Engineers at the McKelvey School of Engineering at Washington University in St. Louis have received federal funding for a rapid COVID-19 test using a newly developed technology.
Srikanth Singamaneni, professor of mechanical engineering and materials science, and his team have developed a rapid, highly sensitive and accurate biosensor based on an ultrabright fluorescent nanoprobe, which has the potential to be broadly deployed.
Called plasmonic-fluor, the ultrabright fluorescent nanoprobe can also help in resource-limited conditions because it requires fewer complex instruments to read the results. The National Science Foundation has awarded Singamaneni and his team a $100,008 grant toward developing a COVID-19 test using plasmonic-fluor.
Singamaneni hypothesizes their plasmonic-fluor-based biosensor will be 100 times more sensitive compared with the conventional SARS-CoV-2 antibody detection method. Increased sensitivity would allow clinicians and researchers to more easily find positive cases and lessen the chance of false negatives.
Plasmonic-fluor works by increasing the fluorescence signal to background noise. Imagine trying to catch fireflies outside on a sunny day. You might net one or two, but against the glare of the sun, those little buggers are difficult to see. What if those fireflies had the similar brightness as a high-powered flashlight?
Plasmonic-fluor effectively turns up the brightness of fluorescent labels used in a variety of biosensing and bioimaging methods. In addition to COVID-19 testing, it could potentially be used to diagnose, for instance, that a person has had a heart attack by measuring the levels of relevant molecules in blood or urine samples.
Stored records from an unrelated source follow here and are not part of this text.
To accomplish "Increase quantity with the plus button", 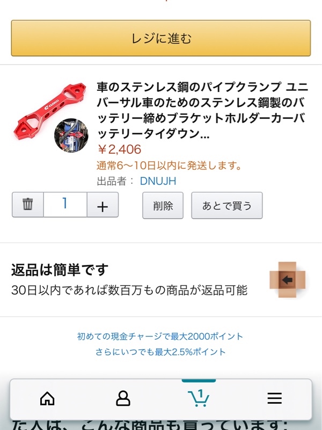I will (103, 205).
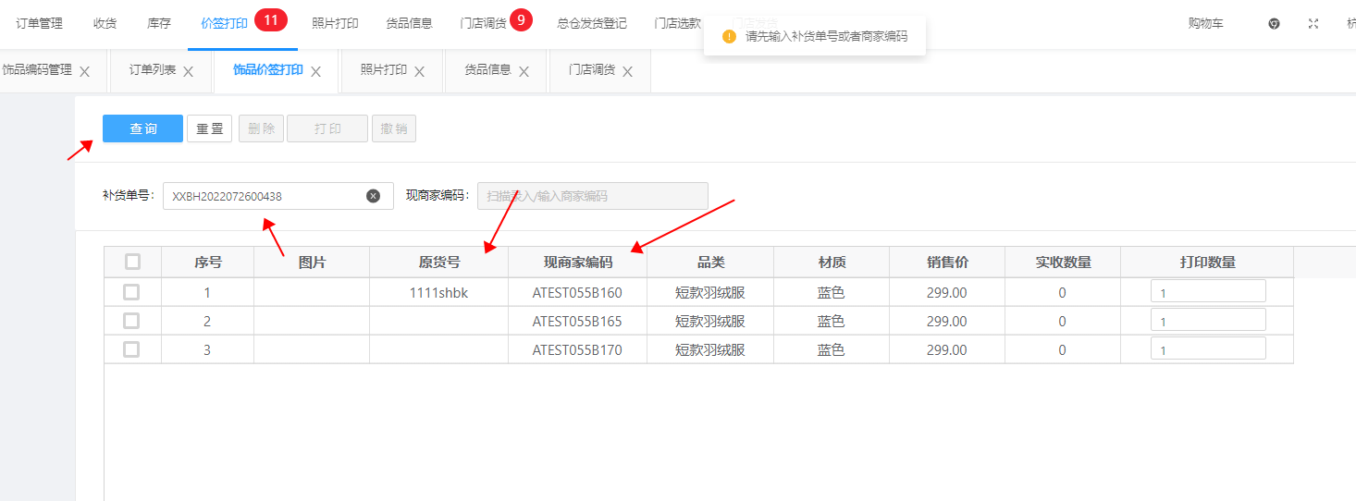Toggle fullscreen with the expand arrows icon
Image resolution: width=1356 pixels, height=501 pixels.
(1313, 24)
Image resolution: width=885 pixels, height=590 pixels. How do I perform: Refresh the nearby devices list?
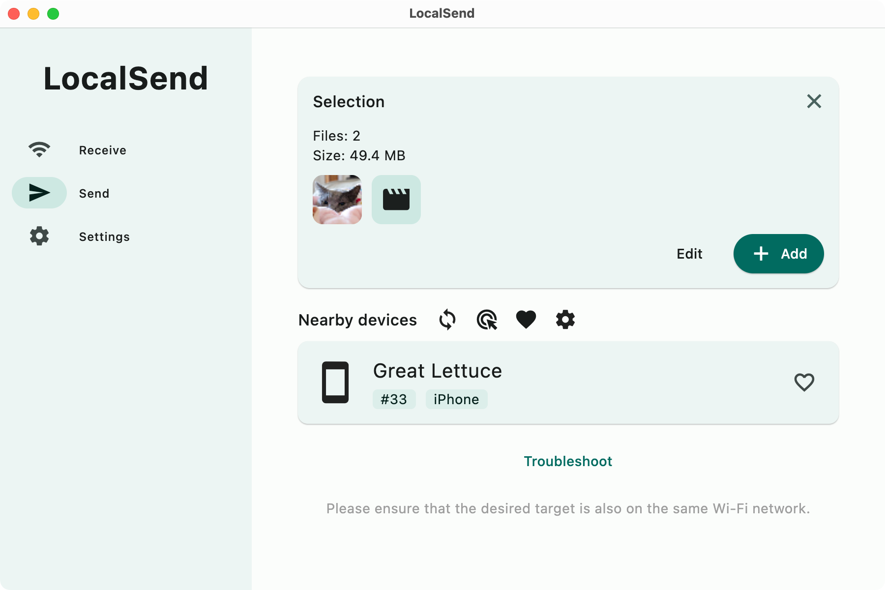(x=447, y=319)
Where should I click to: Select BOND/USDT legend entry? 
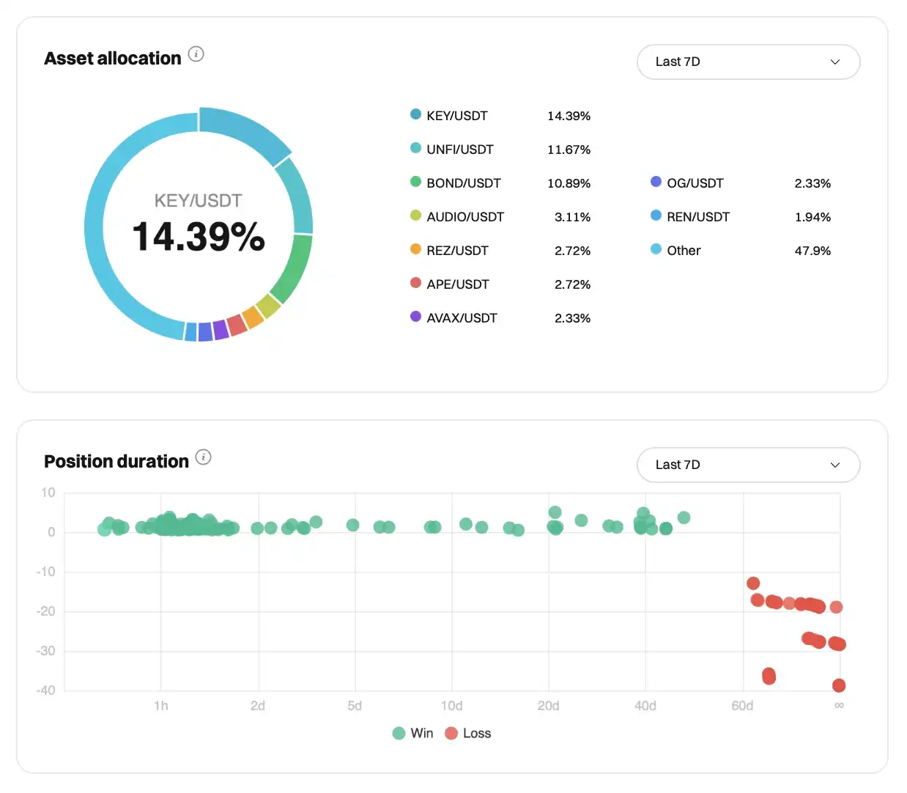[x=463, y=183]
Using plasmonic-fluor, which is composed of gold nanoparticles coated with conventional dyes, researchers have been able to achieve up to a 6,700-fold brighter fluorescent nanolabel compared with conventional dyes, which can potentially lead to early diagnosis. Using this nanolabel as an ultrabright flashlight, they have demonstrated the detection of extremely small amounts of target biomolecules in biofluids and even molecules present on the cells.
The study was published in the April 20, 2020, issue of Nature Biomedical Engineering.